§ Task inputs:
---*---

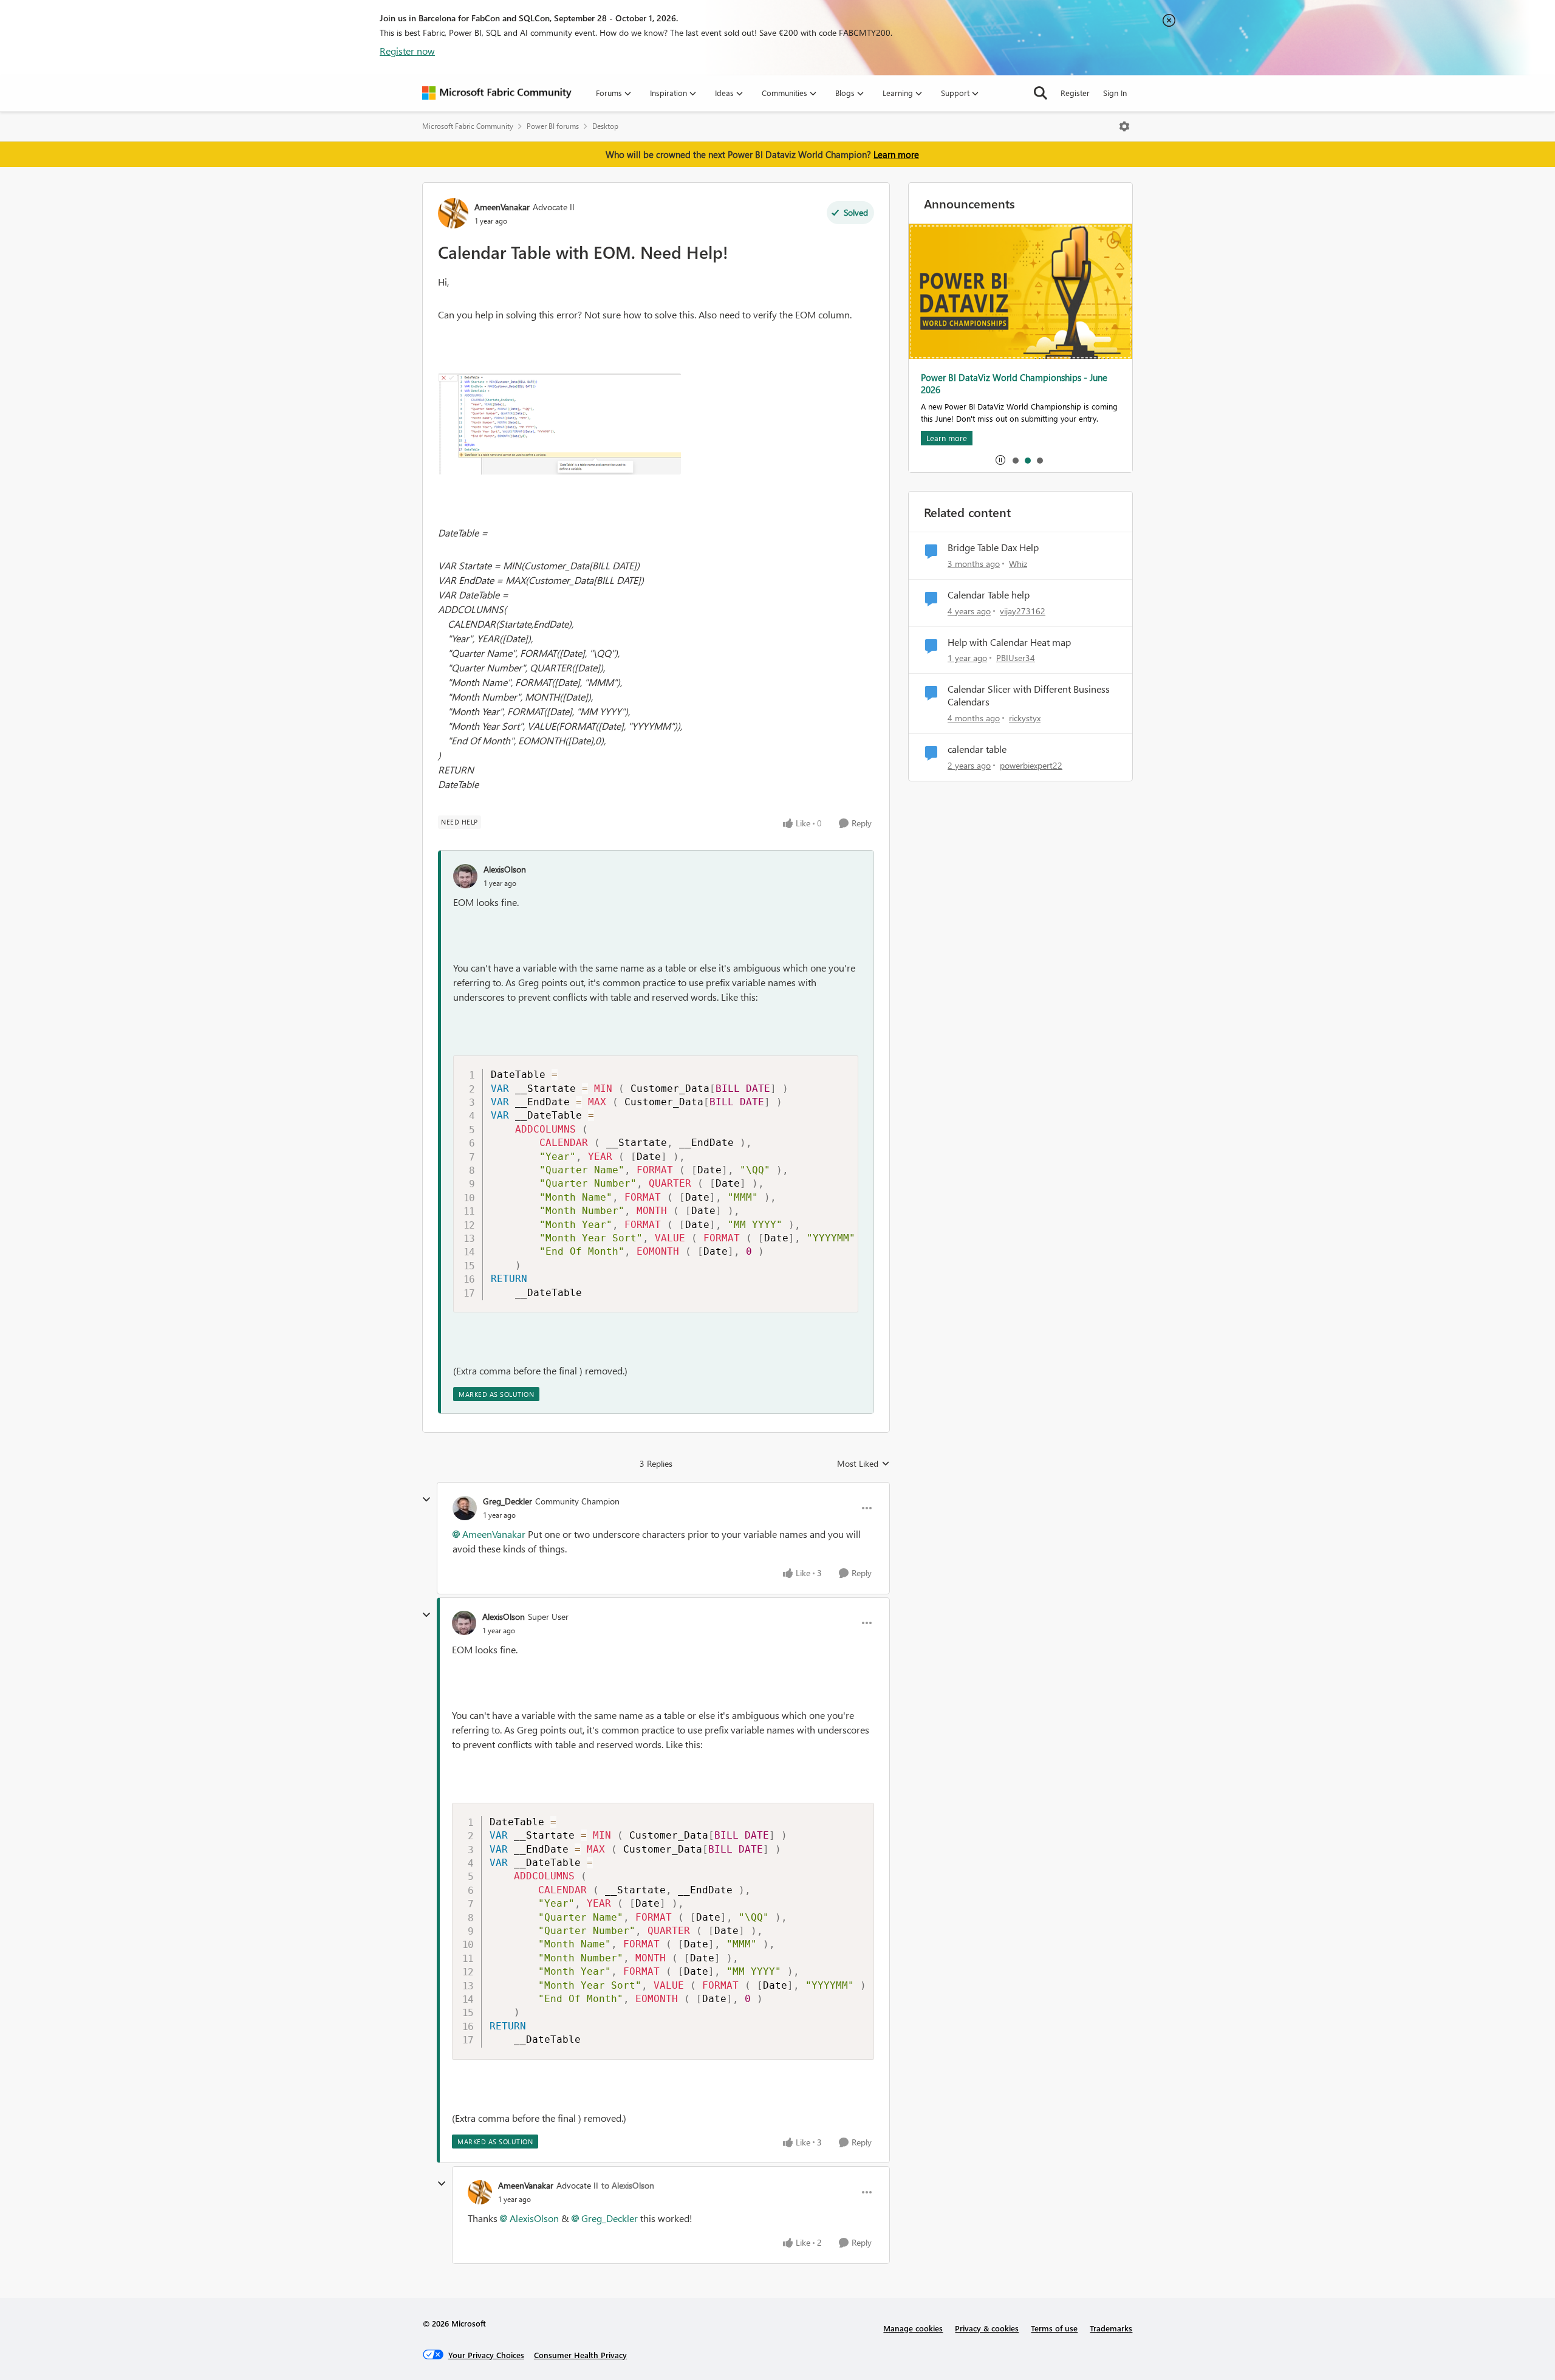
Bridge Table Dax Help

---*---

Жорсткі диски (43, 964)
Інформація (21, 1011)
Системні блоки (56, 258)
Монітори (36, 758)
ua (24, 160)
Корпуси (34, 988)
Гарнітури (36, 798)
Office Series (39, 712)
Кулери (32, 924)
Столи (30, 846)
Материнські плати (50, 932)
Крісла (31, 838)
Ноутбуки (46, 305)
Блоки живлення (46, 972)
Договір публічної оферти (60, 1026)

---*---

§ Required action:
Looking at the data above, write out exactly the lines that start at the one containing "Крісла (31, 838)" and end at the one containing "Договір публічної оферти (60, 1026)"; include both and nothing beyond.

§ Solution to this exercise:
Крісла (31, 838)
Ноутбуки (46, 305)
Блоки живлення (46, 972)
Договір публічної оферти (60, 1026)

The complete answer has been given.